The relevant paragraph says "Note the use of the imperfect: hára is used always when the 'dwelling' of any particular person or thing is still going on. The aorist would be used in such a sentence as this: 'In the summer I live in the hills as a rule, and come down to the plains in the winter.' lairesse nihare to tarassi, yu unta hrívesse landannar."

Similarly, to appears in the unglossed sentence  vári to vanimar (VT27:35), though that may not be the same word.

Paul Strack Apr 15, 2016 (03:52)

+Matt Dinse You've convinced me. I will correct this in the next version of Eldamo. Looking at the sentence again I also realized that unta is clearly a verb and not an adverb, so I will fix that as well.

Tamas Ferencz Apr 15, 2016 (11:15)

+Paul Strack and it also shows that the pronoun, even in its prefixed form, does not have to be repeated in the second part of the sentence (maybe this has been obvious but I for some reason assumed that as a prefix it is more closely wedded to the verb)

Александр Запрягаев Apr 17, 2016 (15:22)

+Matt Dinse +Paul Strack Concerning unta, cf. also 127: "NDU, unu-, undu,  down from on high. hence  _unta,_  descend, as of sun or of a man from a mountain".

I also noticed you mark intin as dative of *inti at . They seem rather nominative to me, I'd rather interpret those as somehow connected to "the final  -m/n that sometimes appears at the end of object pronouns in pl. and belongs to them, not to the subject" at 94. As the separate (emphatic?) pronouns are basically objectives added to some stem-vowels, this n could be an additional plurality marker like that.

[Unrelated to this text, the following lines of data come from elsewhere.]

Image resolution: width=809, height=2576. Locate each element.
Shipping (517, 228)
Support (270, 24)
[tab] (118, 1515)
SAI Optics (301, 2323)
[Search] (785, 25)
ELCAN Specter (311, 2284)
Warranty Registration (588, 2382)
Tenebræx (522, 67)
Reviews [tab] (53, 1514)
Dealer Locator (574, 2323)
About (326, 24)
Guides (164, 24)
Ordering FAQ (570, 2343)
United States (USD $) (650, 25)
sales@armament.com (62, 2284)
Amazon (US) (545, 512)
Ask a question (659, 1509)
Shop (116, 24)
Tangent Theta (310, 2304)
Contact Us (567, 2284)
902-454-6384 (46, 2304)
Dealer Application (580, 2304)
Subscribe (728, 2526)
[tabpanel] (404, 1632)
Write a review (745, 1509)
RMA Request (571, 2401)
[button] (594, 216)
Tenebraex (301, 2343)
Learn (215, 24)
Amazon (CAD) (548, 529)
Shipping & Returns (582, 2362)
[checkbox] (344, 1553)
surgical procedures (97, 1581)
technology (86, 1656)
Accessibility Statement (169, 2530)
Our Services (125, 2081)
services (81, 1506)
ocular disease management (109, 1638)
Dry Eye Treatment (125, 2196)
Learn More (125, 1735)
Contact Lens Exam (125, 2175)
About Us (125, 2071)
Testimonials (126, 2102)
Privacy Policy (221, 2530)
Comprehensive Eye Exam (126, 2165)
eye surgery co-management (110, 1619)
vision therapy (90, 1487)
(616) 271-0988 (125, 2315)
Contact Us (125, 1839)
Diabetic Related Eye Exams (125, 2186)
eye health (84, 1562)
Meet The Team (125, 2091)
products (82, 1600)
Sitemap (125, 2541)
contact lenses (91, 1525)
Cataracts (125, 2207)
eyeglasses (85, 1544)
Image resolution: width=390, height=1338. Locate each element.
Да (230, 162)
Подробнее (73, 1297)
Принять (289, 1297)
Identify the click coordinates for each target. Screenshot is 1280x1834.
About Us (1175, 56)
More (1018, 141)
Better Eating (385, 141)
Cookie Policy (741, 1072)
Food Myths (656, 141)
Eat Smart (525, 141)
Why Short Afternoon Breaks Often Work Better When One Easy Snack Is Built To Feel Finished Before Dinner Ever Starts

Paul Strack Apr 17, 2016 (17:04)

+Александр Запрягаев It seems likely you are right about intin and I will make that correction as well. Hopefully when the article on pronouns is published, these things will become clearer.

Александр Запрягаев Apr 17, 2016 (17:43)

+Paul Strack I also hope my reconstructions are not far from truth :) Were there any news about PE23? I heard that Chris Gilson is preparing it and hoped to bring it to completion in first half 2016 — can't find where I got that from.

Paul Strack Apr 17, 2016 (17:56)

+Александр Запрягаев You have the same sources of news as me.

Александр Запрягаев Apr 21, 2016 (21:32)

QE: NS lost this exact wording, but note in 'Notes for Qenya declensions', PE21:067: "Those that followed a stem enclitically, and tended to be agglutinated to it, were usually accompanied by the apparently objective form (sc. the one showing omataima) in case of basic noun".